Saturday

Saturday Sonata: The Band Played Waltzing Matilda

Saturday Sonata II, with LT.

“The Band Played Waltzing Matilda” by the great Scottish/Australian songwriter Eric Bogle is the most powerful anti-war song I’ve come across. It’s well enough known that it needs little introduction, but to get a fuller appreciation of the story, and to offer Bogle more complete windups for the succession of blows the song offers, I’d like to give just a bit of background.

First, the song inside the song is of course the Australian classic, “Waltzing Matilda.” That gem was written by poet Banjo Paterson in 1895, and first put to music a handful of years later. Here are the original lyrics (they’ve evolved over the years), with explanations for the Aussie slang, here and here. And here’s Slim Dusty with a real nice version of the song:



In 1972 Bogle took that simple and joyful piece of Australia's character and wove it with one of it’s most tragic, the story of the slaughter of Australian forces at Gallipoli, Turkey, during World War One, into a haunting and gutwrenching masterpiece. From the liner notes from the 1977 album, “Eric Bogle – LIVE”:

50.000 soldiers of Australia died at Gallipoli in a stupid and pointless campaign, which was a lot for a small country like Australia. About the only thing the achieved was a belated recognition that Australia was "growing up", she was becoming a nation in her own right....

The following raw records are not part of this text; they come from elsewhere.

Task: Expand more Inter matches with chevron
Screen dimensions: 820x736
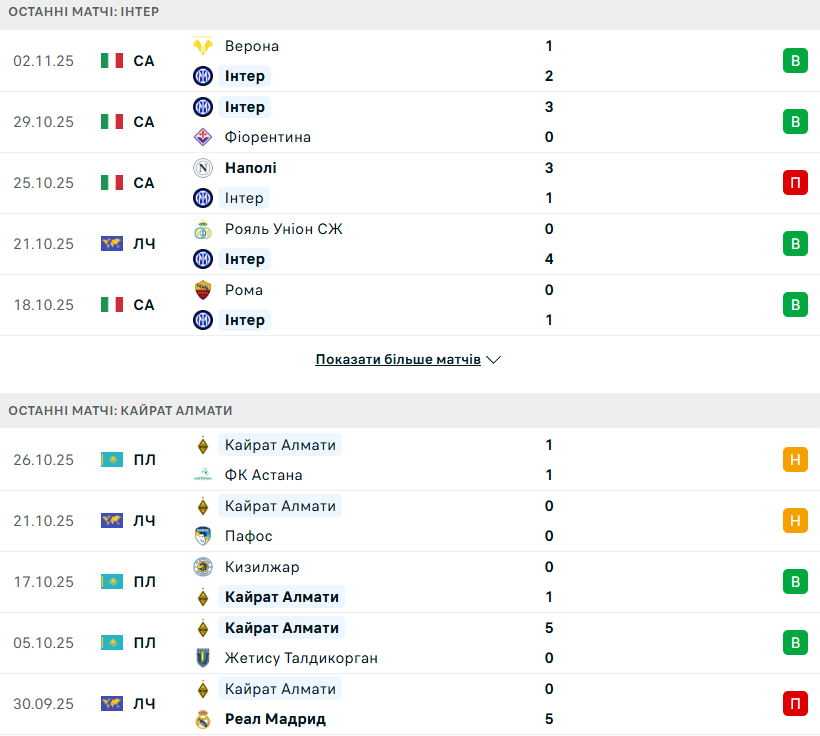Action: [493, 359]
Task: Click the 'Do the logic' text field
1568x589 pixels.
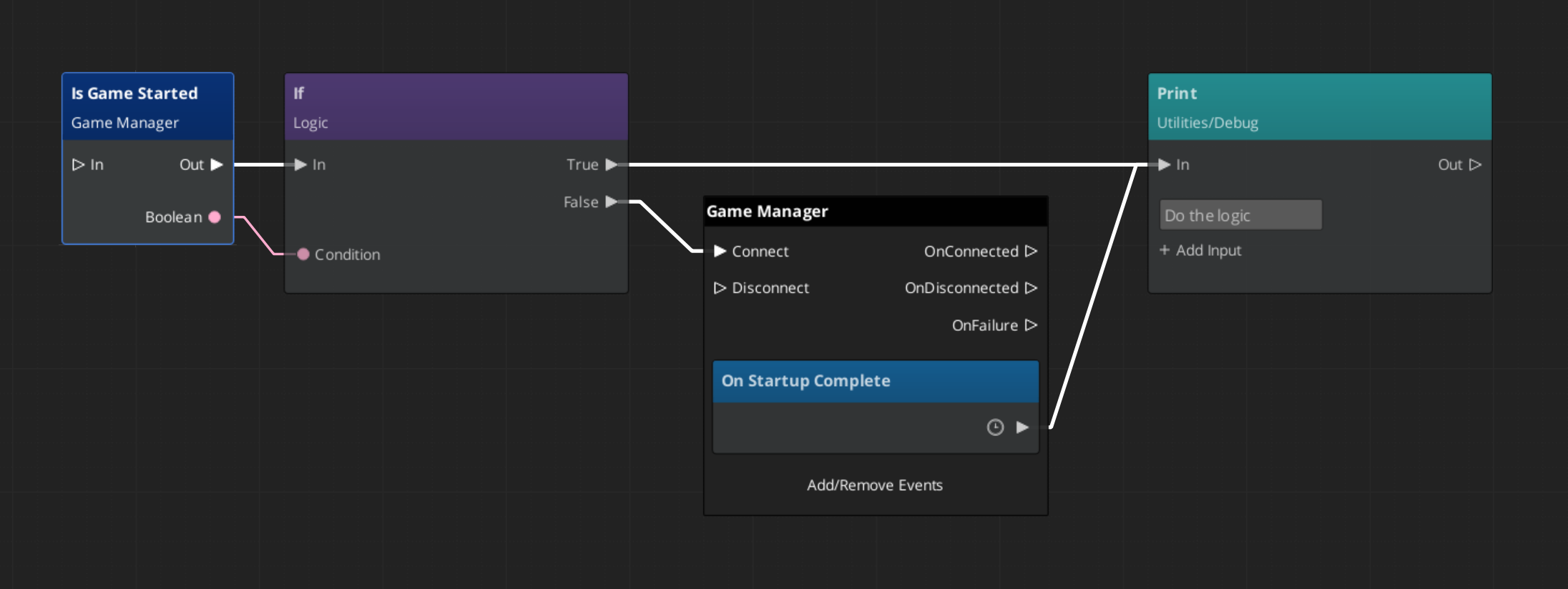Action: [x=1240, y=215]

Every April, a march is held on ANZAC DAY to commemorate the Gallipoli landings during the first World War, and the dead of the other wars. Australia takes it so seriously that the pubs are closed, the only day in the year this happens. Like all memorial parades it is both moving and yet somewhat pointless and pathetic. This song was written after observing one such parade.

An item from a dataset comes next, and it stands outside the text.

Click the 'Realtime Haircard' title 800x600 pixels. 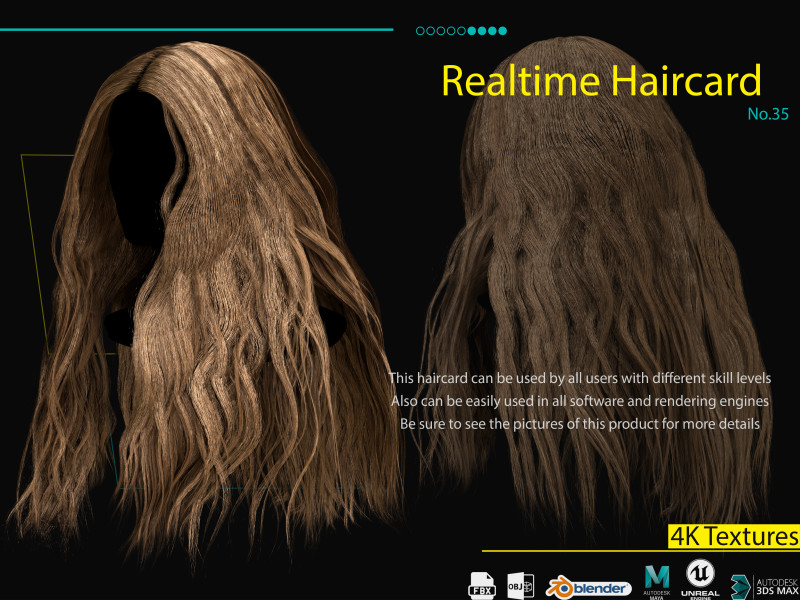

Eric Bogle singing “The Band Played Waltzing Matilda,” with a montage of images from 1915, and later, and later, and later:



Now when I was a young man I carried me pack

And I lived the free life of the rover.

From the Murray's green basin to the dusty outback
Well, I waltzed my Matilda all over.


Then in 1915, my country said, Son
It's time you stop ramblin', there's work to be done.
So they gave me a tin hat, and they gave me a gun
And they marched me away to the war.

And the band played "Waltzing Matilda,"
As the ship pulled away from the quay,
And amidst all the cheers, the flag waving, and tears,
We sailed off for Gallipoli.


And how well I remember that terrible day,
How our blood stained the sand and the water;
And of how in that hell that they call Suvla Bay
We were butchered like lambs at the slaughter.

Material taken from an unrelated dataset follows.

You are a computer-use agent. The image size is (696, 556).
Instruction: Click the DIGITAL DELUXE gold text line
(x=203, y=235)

Johnny Turk, he was waitin', he primed himself well;
He showered us with bullets, and he rained us with shell --
And in five minutes flat, he'd blown us all to hell,
Nearly blew us right back to Australia.

But the band played "Waltzing Matilda,"
When we stopped to bury our slain,
Well, we buried ours, and the Turks buried theirs,
Then we started all over again.


And those that were left, well, we tried to survive
In that mad world of blood, death and fire.
And for ten weary weeks I kept myself alive
Though around me the corpses piled higher.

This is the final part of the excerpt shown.